Input material:
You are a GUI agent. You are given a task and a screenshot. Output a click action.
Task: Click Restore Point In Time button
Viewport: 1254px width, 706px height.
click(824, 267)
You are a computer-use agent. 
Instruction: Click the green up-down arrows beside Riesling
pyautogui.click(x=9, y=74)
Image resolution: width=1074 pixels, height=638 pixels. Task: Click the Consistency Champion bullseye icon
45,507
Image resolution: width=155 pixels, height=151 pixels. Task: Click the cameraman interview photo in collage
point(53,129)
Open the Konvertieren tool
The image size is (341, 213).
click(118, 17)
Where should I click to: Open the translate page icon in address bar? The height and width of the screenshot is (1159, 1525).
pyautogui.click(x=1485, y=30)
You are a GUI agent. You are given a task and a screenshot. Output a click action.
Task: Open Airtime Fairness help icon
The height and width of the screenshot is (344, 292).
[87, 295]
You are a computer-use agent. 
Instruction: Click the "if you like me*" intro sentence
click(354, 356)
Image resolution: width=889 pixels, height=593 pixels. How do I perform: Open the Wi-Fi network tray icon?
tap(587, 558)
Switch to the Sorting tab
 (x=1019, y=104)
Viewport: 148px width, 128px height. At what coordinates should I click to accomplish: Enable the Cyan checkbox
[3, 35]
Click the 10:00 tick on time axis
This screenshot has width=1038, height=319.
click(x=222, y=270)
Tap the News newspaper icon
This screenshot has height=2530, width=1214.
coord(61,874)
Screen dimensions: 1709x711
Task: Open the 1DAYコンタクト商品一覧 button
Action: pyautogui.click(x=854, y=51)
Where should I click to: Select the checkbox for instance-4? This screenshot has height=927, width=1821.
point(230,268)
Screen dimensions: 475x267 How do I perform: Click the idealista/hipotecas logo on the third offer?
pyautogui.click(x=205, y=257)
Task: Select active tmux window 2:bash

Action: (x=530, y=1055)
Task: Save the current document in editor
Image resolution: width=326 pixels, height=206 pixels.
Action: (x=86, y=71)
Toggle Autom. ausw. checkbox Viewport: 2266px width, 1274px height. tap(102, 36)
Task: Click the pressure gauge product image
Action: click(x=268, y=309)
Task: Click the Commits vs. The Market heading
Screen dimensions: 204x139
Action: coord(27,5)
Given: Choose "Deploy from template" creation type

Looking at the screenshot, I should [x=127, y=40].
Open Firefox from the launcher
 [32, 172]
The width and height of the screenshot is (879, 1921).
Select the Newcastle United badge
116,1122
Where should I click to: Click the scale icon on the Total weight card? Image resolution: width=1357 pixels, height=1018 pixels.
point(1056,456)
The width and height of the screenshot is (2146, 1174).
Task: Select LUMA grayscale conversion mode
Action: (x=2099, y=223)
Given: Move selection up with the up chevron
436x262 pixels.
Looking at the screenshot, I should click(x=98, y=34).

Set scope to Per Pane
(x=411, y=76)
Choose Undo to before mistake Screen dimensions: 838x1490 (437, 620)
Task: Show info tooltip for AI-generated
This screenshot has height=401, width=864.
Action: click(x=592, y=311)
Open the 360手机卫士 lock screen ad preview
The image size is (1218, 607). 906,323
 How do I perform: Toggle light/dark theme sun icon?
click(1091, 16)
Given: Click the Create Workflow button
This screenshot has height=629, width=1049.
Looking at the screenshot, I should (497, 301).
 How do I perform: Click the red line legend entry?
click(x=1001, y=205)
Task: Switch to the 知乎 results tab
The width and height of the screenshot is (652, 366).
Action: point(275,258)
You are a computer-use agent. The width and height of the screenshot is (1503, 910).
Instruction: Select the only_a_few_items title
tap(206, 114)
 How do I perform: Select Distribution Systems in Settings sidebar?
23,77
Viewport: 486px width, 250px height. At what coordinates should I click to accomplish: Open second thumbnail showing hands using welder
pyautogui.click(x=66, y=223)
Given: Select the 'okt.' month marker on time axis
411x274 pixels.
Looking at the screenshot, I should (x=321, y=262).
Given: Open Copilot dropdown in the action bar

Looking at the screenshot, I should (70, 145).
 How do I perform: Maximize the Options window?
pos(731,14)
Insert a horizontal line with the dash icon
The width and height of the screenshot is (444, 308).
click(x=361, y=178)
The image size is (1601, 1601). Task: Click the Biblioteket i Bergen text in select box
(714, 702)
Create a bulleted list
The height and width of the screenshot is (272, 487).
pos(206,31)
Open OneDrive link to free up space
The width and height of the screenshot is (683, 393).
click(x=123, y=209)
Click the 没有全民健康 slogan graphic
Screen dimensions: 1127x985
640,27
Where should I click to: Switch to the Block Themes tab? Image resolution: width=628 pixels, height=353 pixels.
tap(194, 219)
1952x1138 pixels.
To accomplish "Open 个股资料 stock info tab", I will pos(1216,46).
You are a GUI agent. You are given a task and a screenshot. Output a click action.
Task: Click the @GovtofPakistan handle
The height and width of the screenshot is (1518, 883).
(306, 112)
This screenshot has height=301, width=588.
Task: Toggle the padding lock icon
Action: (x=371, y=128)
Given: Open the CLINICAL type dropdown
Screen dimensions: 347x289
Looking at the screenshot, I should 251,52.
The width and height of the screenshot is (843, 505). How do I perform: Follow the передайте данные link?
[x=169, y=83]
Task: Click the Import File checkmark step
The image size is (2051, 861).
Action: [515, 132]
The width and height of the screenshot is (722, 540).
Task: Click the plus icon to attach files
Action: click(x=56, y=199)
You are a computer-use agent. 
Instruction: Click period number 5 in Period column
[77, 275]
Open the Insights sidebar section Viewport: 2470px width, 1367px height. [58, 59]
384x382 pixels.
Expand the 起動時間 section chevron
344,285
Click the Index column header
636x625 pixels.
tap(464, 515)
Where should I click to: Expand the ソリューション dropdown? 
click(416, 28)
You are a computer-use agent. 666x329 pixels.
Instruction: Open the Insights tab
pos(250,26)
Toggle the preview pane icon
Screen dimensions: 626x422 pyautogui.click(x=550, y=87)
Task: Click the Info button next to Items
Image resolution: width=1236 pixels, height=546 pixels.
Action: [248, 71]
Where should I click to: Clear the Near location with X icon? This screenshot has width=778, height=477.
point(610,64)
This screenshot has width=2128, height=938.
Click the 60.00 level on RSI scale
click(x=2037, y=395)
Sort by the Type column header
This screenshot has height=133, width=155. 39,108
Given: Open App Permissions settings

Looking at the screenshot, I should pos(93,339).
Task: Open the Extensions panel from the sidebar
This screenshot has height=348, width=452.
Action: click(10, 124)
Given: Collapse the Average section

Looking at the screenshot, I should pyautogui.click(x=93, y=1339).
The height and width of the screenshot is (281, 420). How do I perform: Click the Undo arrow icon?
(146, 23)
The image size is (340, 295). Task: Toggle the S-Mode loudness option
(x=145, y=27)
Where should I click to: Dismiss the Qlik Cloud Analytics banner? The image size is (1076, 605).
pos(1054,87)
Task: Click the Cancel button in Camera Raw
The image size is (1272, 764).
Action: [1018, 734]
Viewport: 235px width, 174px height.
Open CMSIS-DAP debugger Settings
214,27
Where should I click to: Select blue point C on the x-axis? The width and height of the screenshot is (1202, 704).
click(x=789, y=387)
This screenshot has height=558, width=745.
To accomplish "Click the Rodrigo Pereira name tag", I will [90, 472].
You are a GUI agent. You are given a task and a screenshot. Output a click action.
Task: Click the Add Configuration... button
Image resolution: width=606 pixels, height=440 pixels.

Exercise task:
Reproduce every line of the data above word for word, leaving nothing out and changing nothing.

Exercise answer:
You are a GUI agent. You are given a task and a screenshot. Output a click action.
Task: Click Restore Point In Time button
Viewport: 1254px width, 706px height.
click(824, 267)
You are a computer-use agent. 
Instruction: Click the green up-down arrows beside Riesling
pyautogui.click(x=9, y=74)
Image resolution: width=1074 pixels, height=638 pixels. Task: Click the Consistency Champion bullseye icon
45,507
Image resolution: width=155 pixels, height=151 pixels. Task: Click the cameraman interview photo in collage
point(53,129)
Open the Konvertieren tool
The image size is (341, 213).
click(118, 17)
Where should I click to: Open the translate page icon in address bar? The height and width of the screenshot is (1159, 1525).
pyautogui.click(x=1485, y=30)
You are a GUI agent. You are given a task and a screenshot. Output a click action.
Task: Open Airtime Fairness help icon
The height and width of the screenshot is (344, 292).
[87, 295]
You are a computer-use agent. 
Instruction: Click the "if you like me*" intro sentence
click(354, 356)
Image resolution: width=889 pixels, height=593 pixels. How do I perform: Open the Wi-Fi network tray icon?
tap(587, 558)
Switch to the Sorting tab
 (x=1019, y=104)
Viewport: 148px width, 128px height. At what coordinates should I click to accomplish: Enable the Cyan checkbox
[3, 35]
Click the 10:00 tick on time axis
This screenshot has width=1038, height=319.
click(x=222, y=270)
Tap the News newspaper icon
This screenshot has height=2530, width=1214.
coord(61,874)
Screen dimensions: 1709x711
Task: Open the 1DAYコンタクト商品一覧 button
Action: pyautogui.click(x=854, y=51)
Where should I click to: Select the checkbox for instance-4? This screenshot has height=927, width=1821.
point(230,268)
Screen dimensions: 475x267 How do I perform: Click the idealista/hipotecas logo on the third offer?
pyautogui.click(x=205, y=257)
Task: Select active tmux window 2:bash

Action: (x=530, y=1055)
Task: Save the current document in editor
Image resolution: width=326 pixels, height=206 pixels.
Action: (x=86, y=71)
Toggle Autom. ausw. checkbox Viewport: 2266px width, 1274px height. tap(102, 36)
Task: Click the pressure gauge product image
Action: click(x=268, y=309)
Task: Click the Commits vs. The Market heading
Screen dimensions: 204x139
Action: coord(27,5)
Given: Choose "Deploy from template" creation type

Looking at the screenshot, I should [x=127, y=40].
Open Firefox from the launcher
 [32, 172]
The width and height of the screenshot is (879, 1921).
Select the Newcastle United badge
116,1122
Where should I click to: Click the scale icon on the Total weight card? Image resolution: width=1357 pixels, height=1018 pixels.
point(1056,456)
The width and height of the screenshot is (2146, 1174).
Task: Select LUMA grayscale conversion mode
Action: (x=2099, y=223)
Given: Move selection up with the up chevron
436x262 pixels.
Looking at the screenshot, I should click(x=98, y=34).

Set scope to Per Pane
(x=411, y=76)
Choose Undo to before mistake Screen dimensions: 838x1490 (437, 620)
Task: Show info tooltip for AI-generated
This screenshot has height=401, width=864.
Action: click(x=592, y=311)
Open the 360手机卫士 lock screen ad preview
The image size is (1218, 607). 906,323
 How do I perform: Toggle light/dark theme sun icon?
click(1091, 16)
Given: Click the Create Workflow button
This screenshot has height=629, width=1049.
Looking at the screenshot, I should (497, 301).
 How do I perform: Click the red line legend entry?
click(x=1001, y=205)
Task: Switch to the 知乎 results tab
The width and height of the screenshot is (652, 366).
Action: point(275,258)
You are a computer-use agent. The width and height of the screenshot is (1503, 910).
Instruction: Select the only_a_few_items title
tap(206, 114)
 How do I perform: Select Distribution Systems in Settings sidebar?
23,77
Viewport: 486px width, 250px height. At what coordinates should I click to accomplish: Open second thumbnail showing hands using welder
pyautogui.click(x=66, y=223)
Given: Select the 'okt.' month marker on time axis
411x274 pixels.
Looking at the screenshot, I should (x=321, y=262).
Given: Open Copilot dropdown in the action bar

Looking at the screenshot, I should (70, 145).
 How do I perform: Maximize the Options window?
pos(731,14)
Insert a horizontal line with the dash icon
The width and height of the screenshot is (444, 308).
click(x=361, y=178)
The image size is (1601, 1601). Task: Click the Biblioteket i Bergen text in select box
(714, 702)
Create a bulleted list
The height and width of the screenshot is (272, 487).
pos(206,31)
Open OneDrive link to free up space
The width and height of the screenshot is (683, 393).
click(x=123, y=209)
Click the 没有全民健康 slogan graphic
Screen dimensions: 1127x985
640,27
Where should I click to: Switch to the Block Themes tab? Image resolution: width=628 pixels, height=353 pixels.
tap(194, 219)
1952x1138 pixels.
To accomplish "Open 个股资料 stock info tab", I will pos(1216,46).
You are a GUI agent. You are given a task and a screenshot. Output a click action.
Task: Click the @GovtofPakistan handle
The height and width of the screenshot is (1518, 883).
(306, 112)
This screenshot has height=301, width=588.
Task: Toggle the padding lock icon
Action: (x=371, y=128)
Given: Open the CLINICAL type dropdown
Screen dimensions: 347x289
Looking at the screenshot, I should 251,52.
The width and height of the screenshot is (843, 505). How do I perform: Follow the передайте данные link?
[x=169, y=83]
Task: Click the Import File checkmark step
The image size is (2051, 861).
Action: [515, 132]
The width and height of the screenshot is (722, 540).
Task: Click the plus icon to attach files
Action: click(x=56, y=199)
You are a computer-use agent. 
Instruction: Click period number 5 in Period column
[77, 275]
Open the Insights sidebar section Viewport: 2470px width, 1367px height. [58, 59]
384x382 pixels.
Expand the 起動時間 section chevron
344,285
Click the Index column header
636x625 pixels.
tap(464, 515)
Where should I click to: Expand the ソリューション dropdown? 
click(416, 28)
You are a computer-use agent. 666x329 pixels.
Instruction: Open the Insights tab
pos(250,26)
Toggle the preview pane icon
Screen dimensions: 626x422 pyautogui.click(x=550, y=87)
Task: Click the Info button next to Items
Image resolution: width=1236 pixels, height=546 pixels.
Action: [248, 71]
Where should I click to: Clear the Near location with X icon? This screenshot has width=778, height=477.
point(610,64)
This screenshot has width=2128, height=938.
Click the 60.00 level on RSI scale
click(x=2037, y=395)
Sort by the Type column header
This screenshot has height=133, width=155. 39,108
Given: Open App Permissions settings

Looking at the screenshot, I should pos(93,339).
Task: Open the Extensions panel from the sidebar
This screenshot has height=348, width=452.
Action: click(10, 124)
Given: Collapse the Average section

Looking at the screenshot, I should pyautogui.click(x=93, y=1339).
The height and width of the screenshot is (281, 420). How do I perform: Click the Undo arrow icon?
(146, 23)
The image size is (340, 295). Task: Toggle the S-Mode loudness option
(x=145, y=27)
Where should I click to: Dismiss the Qlik Cloud Analytics banner? The image size is (1076, 605).
pos(1054,87)
Task: Click the Cancel button in Camera Raw
The image size is (1272, 764).
Action: [1018, 734]
Viewport: 235px width, 174px height.
Open CMSIS-DAP debugger Settings
214,27
Where should I click to: Select blue point C on the x-axis? The width and height of the screenshot is (1202, 704).
click(x=789, y=387)
This screenshot has height=558, width=745.
To accomplish "Click the Rodrigo Pereira name tag", I will [90, 472].
You are a GUI agent. You are given a task and a screenshot. Output a click action.
Task: Click the Add Configuration... button
Image resolution: width=606 pixels, height=440 pixels.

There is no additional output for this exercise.